Overall, the jobs count may be up but for most working families and recent college graduates the situation is grim. If you add in discouraged adults and part-timers who want full-time employment, the unemployment rate then becomes 14.0 percent. And, for many years, inflation-adjusted wages have been falling and income inequality has been rising.
President Obama’s policies and attitudes toward business carry some considerable burden of responsibility. Those have institutionalized a buyers’ market for day labor and damned many recent college graduates to a lifetime of debt as they can’t find jobs that would allow them to pay off burdensome student loans.
Even with more full time positions, the pace of jobs creation is well short of what is needed. About 360,000 jobs would lower unemployment to 6 percent, but that would require GDP growth in the range of 4 to 5 percent.
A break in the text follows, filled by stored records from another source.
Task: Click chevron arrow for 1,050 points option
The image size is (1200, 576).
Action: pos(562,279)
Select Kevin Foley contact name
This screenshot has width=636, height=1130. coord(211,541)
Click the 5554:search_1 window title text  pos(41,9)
Over the last four years, the pace has been a paltry 2.2 percent.
Stronger growth is possible. Four years into the Reagan recovery, after a deeper recession than Obama inherited, GDP was advancing at a 5.1 percent annual pace, and jobs creation was quite robust.
Near term, defense cutbacks that President Obama extracted from Congress last fall have subtracted some $62 billion from federal purchases. An additional $42 billion in sequestration cuts, and $200 billion in higher taxes demanded by the president, are further reducing government consumer spending in the second and third quarters.
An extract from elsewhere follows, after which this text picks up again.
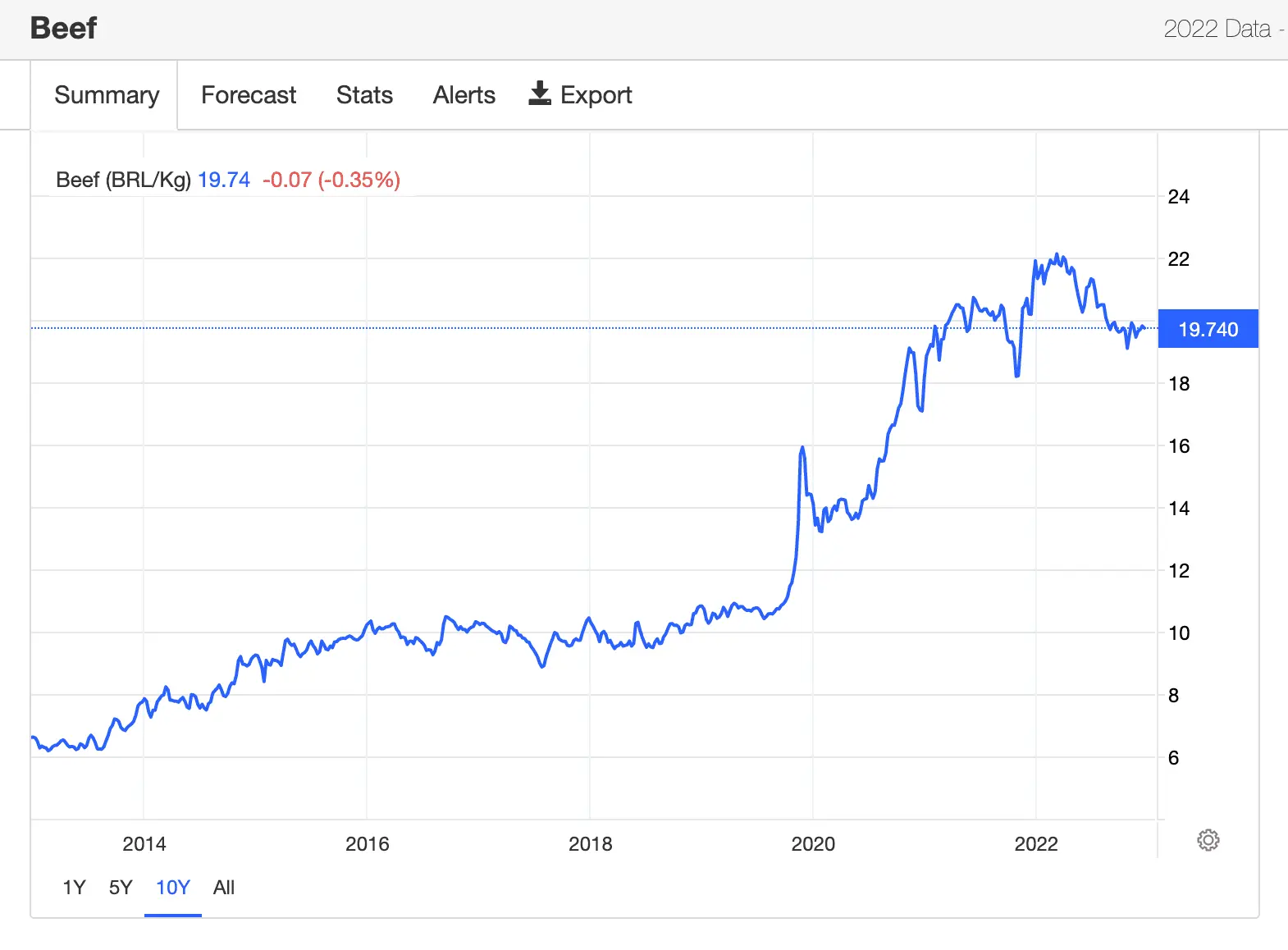Viewport: 1288px width, 950px height.
Task: Click the Export download arrow icon
Action: (539, 94)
Longer term, more rapid growth requires importing less and exporting more. Dealing with the $540 billion trade deficit requires drilling for more oil offshore and in Alaska, and substantively addressing China and Japan’s undervalued currencies and other protectionist policies.
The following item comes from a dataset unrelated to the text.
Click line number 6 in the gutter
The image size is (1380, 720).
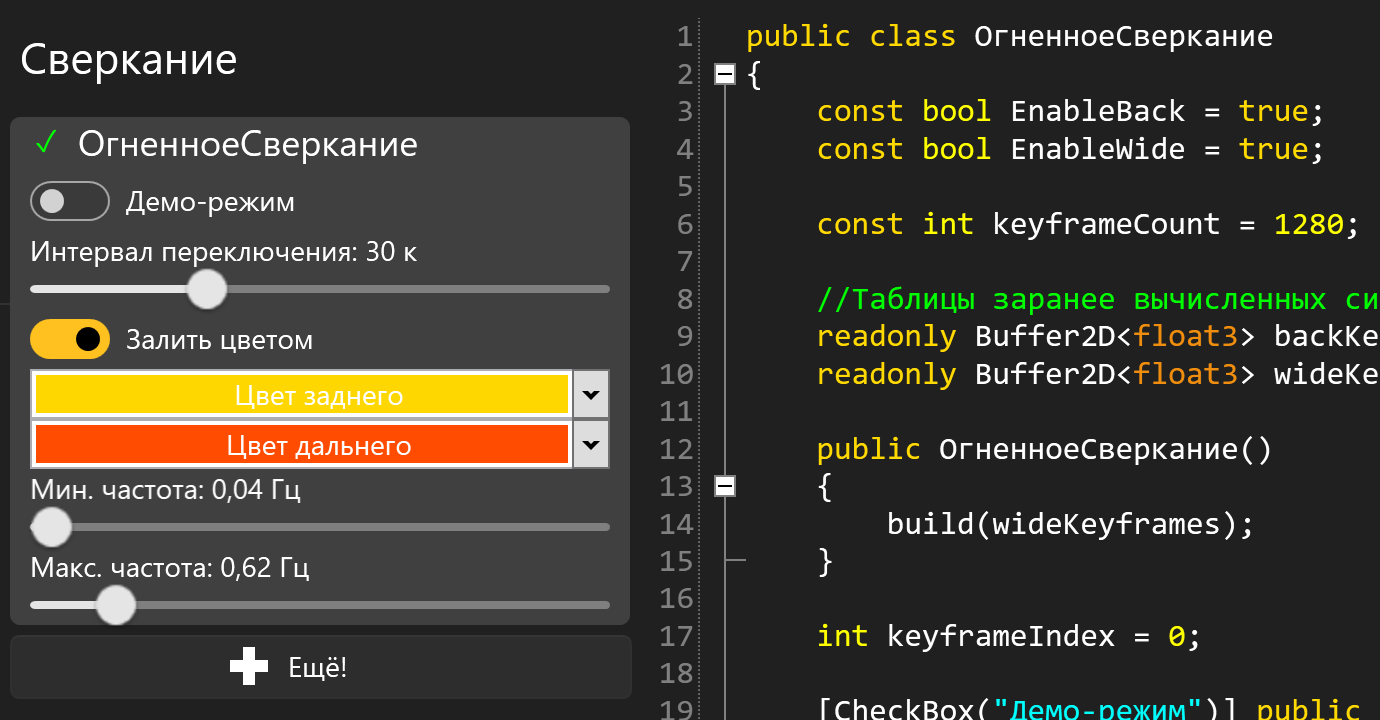click(684, 224)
Obama has flat out refused to even discuss proposals from liberal and conservative economists alike on these issues.
Healthy growth also requires sound stewardship at the Federal Reserve -- not a new chairman bent on inflating the country out of its problems, or inclined to support left-wing causes aligned with those hostile to business.
What's essential to get things moving is right sizing business regulations to make investing in new jobs less expensive. Yes, regulatory protections are needed to protect the environment, consumers and financial stability but those must be delivered cost effectively to add genuine value.
Overall the president must cultivate a climate more receptive to domestic investment, instead of treating private-sector leaders as likely recidivists to a white collar prison for those guilty of environmental and other crimes against the people.
The administration’s anti-business regulatory policies and rhetoric are creating a crisis of confidence in the business community as surely as George Bush’s neglect cultivated arrogant and tragic risk taking on Wall Street.
Overall, to create more jobs means that the White House needs to trim tax increases and spending cuts, and engage in more realistic and less-ideological trade, energy and regulatory policies. Sadly, these are words the White House and many on Capitol Hill simply does not want to hear.
Peter Morici served as Chief Economist at the U.S. International Trade Commission from 1993 to 1995. He is an economist and professor at the Smith School of Business, University of Maryland, and a widely published columnist. He is the five time winner of the MarketWatch best forecaster award. Follow him on Twitter @PMorici1.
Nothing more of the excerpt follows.